Of course, at the time, the show itself was in its infancy, so some things hadn’t really been set down in stone. Others, however, had, and this book contradicts some established series facts with reckless abandon: Travis is a Space Captain, not a Colonel as in the Annual; the galaxy is populated widely with alien races in the Annual, whereas actual alien encounters in the series were few and far between – most of the civilizations the crew encountered were derived from human settlers, though sometimes so far removed from the rest of humanity as to be almost a separate life form.
The artwork throughout the book is intriguing – there are some excellent likenesses of Gareth Thomas as Blake and Sally Knyvette as Jenna, whereas the artists working on this annual seemed to have the damnedest time trying to nail down the facial features of Paul “Avon” Darrow and Jan “Cally” Chappell. Most of the time, Avon comes across looking almost like Patrick Troughton of Doctor Who fame (!), and Cally is drawn as an almost childlike figure. The sets of the Liberator seem to pose less of a problem, though as you can see in one of the pieces of art reproduced here, there seemed to be a little bit of confusion with Star Trek’s transporter and Blake’s teleport…

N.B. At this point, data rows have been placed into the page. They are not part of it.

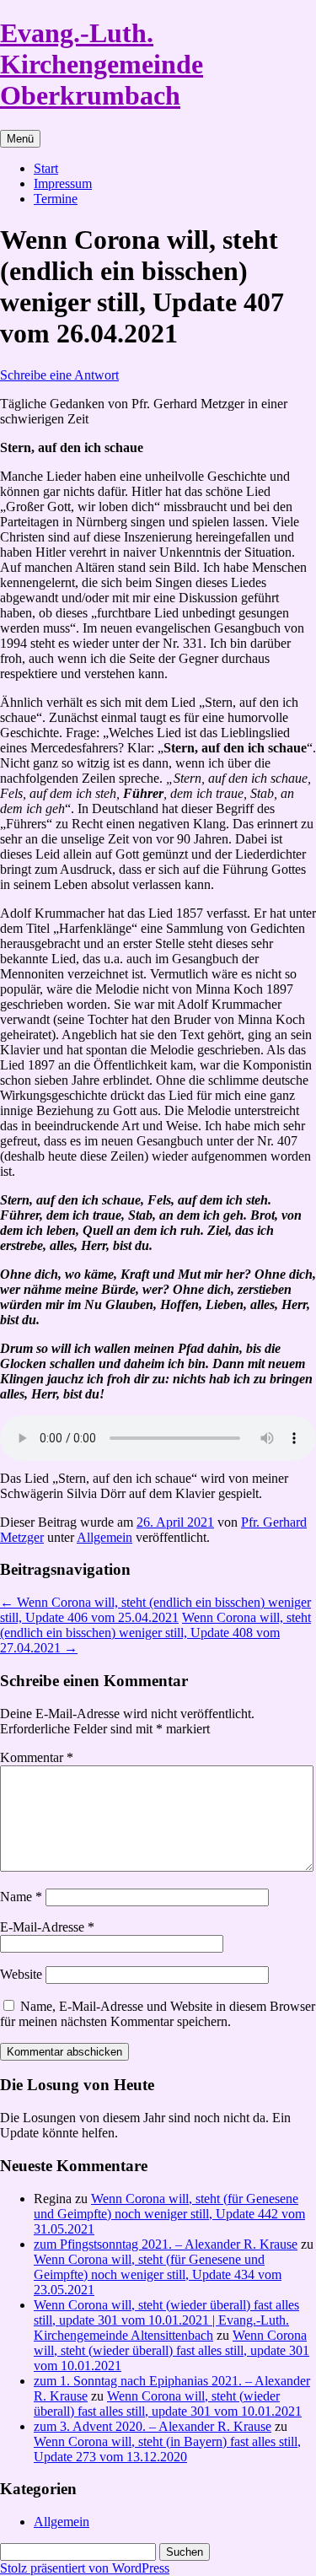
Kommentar (36, 1757)
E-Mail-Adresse (47, 1927)
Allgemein (104, 1537)
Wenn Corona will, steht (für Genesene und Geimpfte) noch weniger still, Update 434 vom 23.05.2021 (157, 2274)
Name (21, 1896)
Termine (56, 198)
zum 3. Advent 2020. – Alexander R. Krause (152, 2426)
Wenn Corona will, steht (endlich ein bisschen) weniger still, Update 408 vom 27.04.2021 (155, 1632)
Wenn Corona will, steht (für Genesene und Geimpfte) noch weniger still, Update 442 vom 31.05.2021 (169, 2213)
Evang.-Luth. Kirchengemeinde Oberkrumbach (101, 64)
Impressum (63, 183)
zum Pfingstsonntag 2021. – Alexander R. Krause (165, 2244)
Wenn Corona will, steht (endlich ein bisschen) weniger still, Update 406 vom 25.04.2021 (155, 1610)
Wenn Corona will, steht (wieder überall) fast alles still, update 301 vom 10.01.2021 (171, 2350)
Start (46, 168)
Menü (20, 138)
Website (21, 1974)
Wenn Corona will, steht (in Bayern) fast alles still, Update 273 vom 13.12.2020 (167, 2449)
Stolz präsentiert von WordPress (84, 2568)
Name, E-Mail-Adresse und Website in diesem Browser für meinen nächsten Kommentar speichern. (157, 2014)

Perhaps the most interesting feature of the 1979 Annual is a mini-board-game based on the show. Young readers had to provide their own dice and playing pieces (and the center-spread game board is a bit small to go and use the Corgi die-cast Liberator as a playing piece), but it’s an interesting concept. As was the whole idea of producing a children’s annual based on a show replete with killing, violence, betrayals, greed, and corrupt government officials.
Hey, at least we were laying it all on the line for the kids back in ’79. What’s our excuse now?